* TASK STATEMENT
Word for word, transcribe the data below from the line with "Task: Open the Data field calendar picker" to the line with "The width and height of the screenshot is (1076, 1002).", keeping both of those lines.

* DATASET EXCERPTS
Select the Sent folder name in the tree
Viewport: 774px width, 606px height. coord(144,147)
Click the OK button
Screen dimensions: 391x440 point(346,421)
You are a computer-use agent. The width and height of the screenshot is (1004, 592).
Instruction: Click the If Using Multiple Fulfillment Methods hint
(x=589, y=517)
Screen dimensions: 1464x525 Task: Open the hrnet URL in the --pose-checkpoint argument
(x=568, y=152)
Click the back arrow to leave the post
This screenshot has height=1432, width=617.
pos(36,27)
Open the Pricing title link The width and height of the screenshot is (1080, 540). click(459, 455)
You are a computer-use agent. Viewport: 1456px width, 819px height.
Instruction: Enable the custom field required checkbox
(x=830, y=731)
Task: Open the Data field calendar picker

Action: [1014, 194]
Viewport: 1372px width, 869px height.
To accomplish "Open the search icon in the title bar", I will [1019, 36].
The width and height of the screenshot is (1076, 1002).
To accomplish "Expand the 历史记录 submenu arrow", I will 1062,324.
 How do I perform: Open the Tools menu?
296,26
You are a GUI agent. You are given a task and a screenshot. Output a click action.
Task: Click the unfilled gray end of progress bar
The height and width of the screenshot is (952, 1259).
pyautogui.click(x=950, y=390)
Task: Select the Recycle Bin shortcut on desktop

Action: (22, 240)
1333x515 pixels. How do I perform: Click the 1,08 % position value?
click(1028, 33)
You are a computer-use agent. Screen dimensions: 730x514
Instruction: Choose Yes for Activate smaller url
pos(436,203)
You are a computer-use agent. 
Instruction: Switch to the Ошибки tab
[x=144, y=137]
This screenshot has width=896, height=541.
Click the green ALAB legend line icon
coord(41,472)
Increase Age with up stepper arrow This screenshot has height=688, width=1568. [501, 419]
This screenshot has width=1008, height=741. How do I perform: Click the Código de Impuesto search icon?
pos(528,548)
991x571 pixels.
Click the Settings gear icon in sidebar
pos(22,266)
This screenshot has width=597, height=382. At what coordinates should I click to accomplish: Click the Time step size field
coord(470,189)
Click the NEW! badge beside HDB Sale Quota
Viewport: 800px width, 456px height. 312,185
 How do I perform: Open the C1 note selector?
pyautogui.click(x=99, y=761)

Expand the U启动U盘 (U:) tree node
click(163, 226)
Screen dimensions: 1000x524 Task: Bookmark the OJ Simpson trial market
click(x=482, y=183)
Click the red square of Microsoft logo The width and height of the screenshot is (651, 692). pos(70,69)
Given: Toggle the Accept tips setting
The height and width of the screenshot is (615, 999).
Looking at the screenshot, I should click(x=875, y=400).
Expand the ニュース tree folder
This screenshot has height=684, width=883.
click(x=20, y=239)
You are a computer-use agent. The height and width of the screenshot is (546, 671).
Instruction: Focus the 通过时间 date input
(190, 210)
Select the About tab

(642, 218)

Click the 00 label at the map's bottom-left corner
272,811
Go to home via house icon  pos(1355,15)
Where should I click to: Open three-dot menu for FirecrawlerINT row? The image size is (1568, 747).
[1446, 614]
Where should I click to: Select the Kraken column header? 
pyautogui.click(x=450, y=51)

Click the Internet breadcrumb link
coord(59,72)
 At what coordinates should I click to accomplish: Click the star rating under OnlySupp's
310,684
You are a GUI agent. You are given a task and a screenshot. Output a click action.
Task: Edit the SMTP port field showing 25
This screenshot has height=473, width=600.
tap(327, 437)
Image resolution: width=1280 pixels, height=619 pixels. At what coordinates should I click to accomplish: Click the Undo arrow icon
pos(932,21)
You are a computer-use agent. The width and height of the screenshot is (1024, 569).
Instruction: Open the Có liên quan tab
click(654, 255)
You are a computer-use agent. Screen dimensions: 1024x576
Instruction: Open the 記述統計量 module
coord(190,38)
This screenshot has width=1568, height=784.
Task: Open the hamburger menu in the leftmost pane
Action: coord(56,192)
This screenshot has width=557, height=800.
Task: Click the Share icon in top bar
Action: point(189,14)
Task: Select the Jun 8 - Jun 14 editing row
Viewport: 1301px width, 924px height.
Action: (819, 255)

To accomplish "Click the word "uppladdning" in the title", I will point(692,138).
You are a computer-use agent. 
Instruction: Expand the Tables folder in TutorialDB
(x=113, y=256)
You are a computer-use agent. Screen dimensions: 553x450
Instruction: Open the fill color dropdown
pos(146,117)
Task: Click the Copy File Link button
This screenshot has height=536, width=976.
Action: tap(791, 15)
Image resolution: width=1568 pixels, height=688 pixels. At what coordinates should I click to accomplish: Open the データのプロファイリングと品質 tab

* RESULT OF THIS EXERCISE
Task: Open the Data field calendar picker

Action: [1014, 194]
Viewport: 1372px width, 869px height.
To accomplish "Open the search icon in the title bar", I will [1019, 36].
The width and height of the screenshot is (1076, 1002).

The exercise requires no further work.